Law 13.966/2019 – Amends Franchise Law in Brazil10/01/2020
Por: Diego Goulart de Oliveira Vieira, Tatiana Mazzoni de Faria
On December 27, 2019, Law No. 13.966/2019 was published in the Federal Official Gazette. The new legislation refers to the business franchise system in Brazil and will take effect from March 2020.
This new legislation aims to modernize the business franchise industry in the country, enhancing transparency and legal certainty in this sector, and some of the modifications to the business franchise system brought by Law No. 13.966/2019 are indicated below:
I) Regulation of the business franchise system rather than just of franchise agreements.

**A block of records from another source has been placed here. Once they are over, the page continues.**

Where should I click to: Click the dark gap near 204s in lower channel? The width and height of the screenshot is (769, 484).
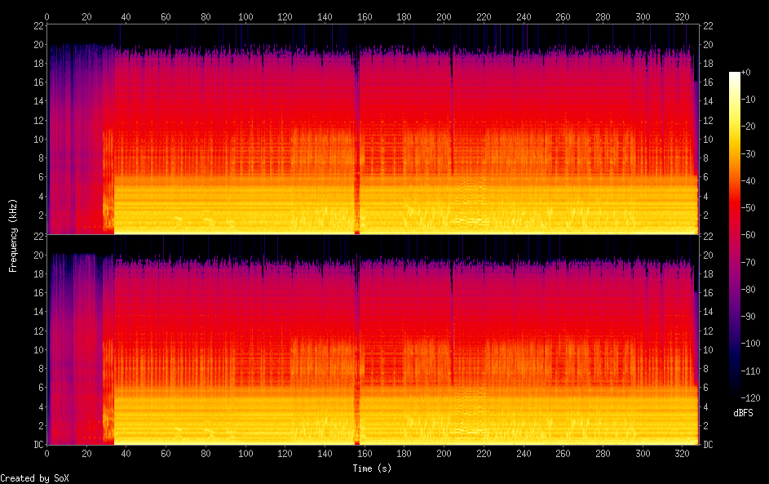[x=452, y=343]
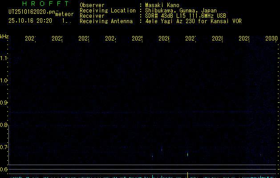Click the 1.1 frequency axis label
The height and width of the screenshot is (178, 280).
[x=4, y=58]
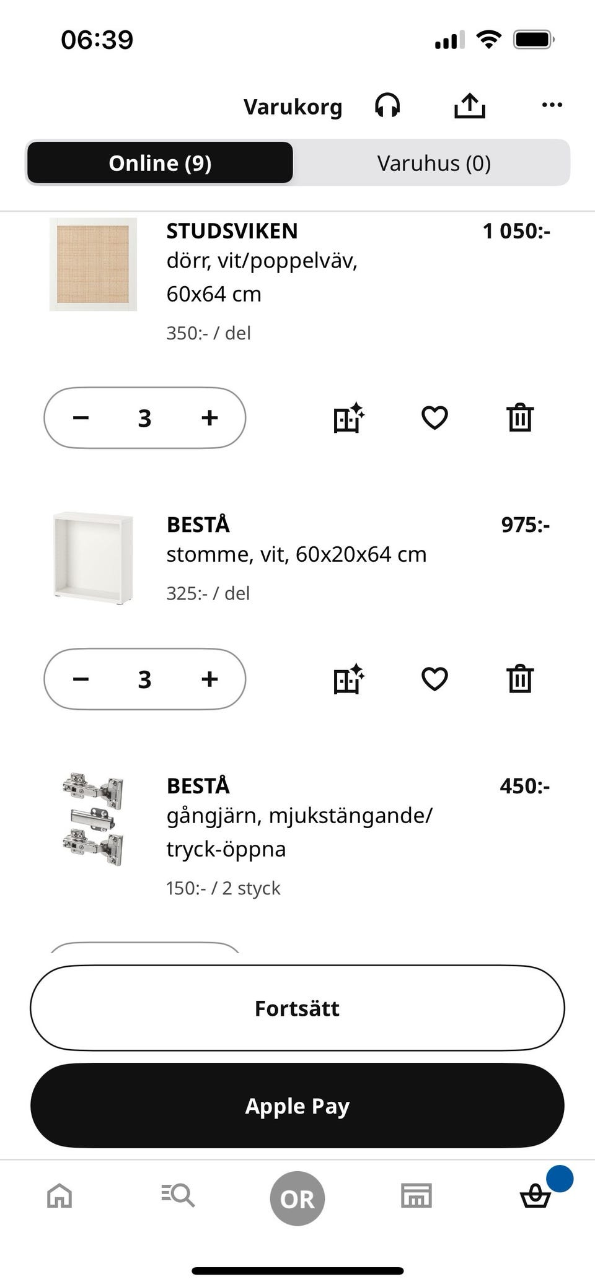Add STUDSVIKEN door to favorites
Viewport: 595px width, 1287px height.
[x=434, y=417]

II) Broadening the scope of definition of the purpose of the franchise system with the provision for assignment of the right to use trademarks and other intellectual property rights negotiated in the franchise agreement, i.e. including trademarks, patents, industrial designs, utility models, software, copyright, among others, not restricted to trademarks and patents as regulated in the previous legislation.
III) Definition that the business franchise system may be adopted by a private company, a state-owned company or a non-profit organization, regardless of the sector in which they operate.
IV) Express prevision for the lack of employment relationship between the franchisor and the franchisee or its employees, even during the training period, as well as not characterizing the consumer relationship in the business franchise system.
V) For the Franchise Offering Circular (“COF”), the new Franchise Law expands the list of documents and information, including rules applied for the transfer or succession of the franchise, as well as specifications regarding the contractual term and renewal conditions. As regards to the delivery term, the new legislation maintains the rule that the COF must be provided to the franchisee at least ten (10) days before the signing of the contract or franchise pre-contract. It also innovates in determining that, in the case of a bidding or prequalification promoted by agency or public entity, the COF will be disclosed at the beginning of the selection process.
VI) The new Franchise Law also provides for the possibility of the franchisor subleasing the commercial point to the franchisee, establishing that the amount to be paid by franchisee to the franchisor may be higher than the amount the franchisor pays to the owner of the property in the original commercial point, provided that such possibility is expressly included in the COF and does not result in excessive burden on the franchisee.
VII) Under the new law, franchise agreements that take effect exclusively in Brazil will be written in Portuguese and governed by Brazilian law. For international franchise agreements, the contracts must be originally written in Portuguese or have a certified translation into Portuguese. The Parties may opt for the jurisdiction of one of their countries of domicile, while maintaining a legal representative or attorney duly qualified and domiciled in the country of the jurisdiction, empowered to represent them administratively and judicially, including to receive summons.
Lastly, the new Franchise Law maintains the understanding that the parties may elect arbitration to settle disputes related to the franchise agreement, a practice that was already adopted, but is expressly provided for in the current legislation, which will come into effect in the coming months.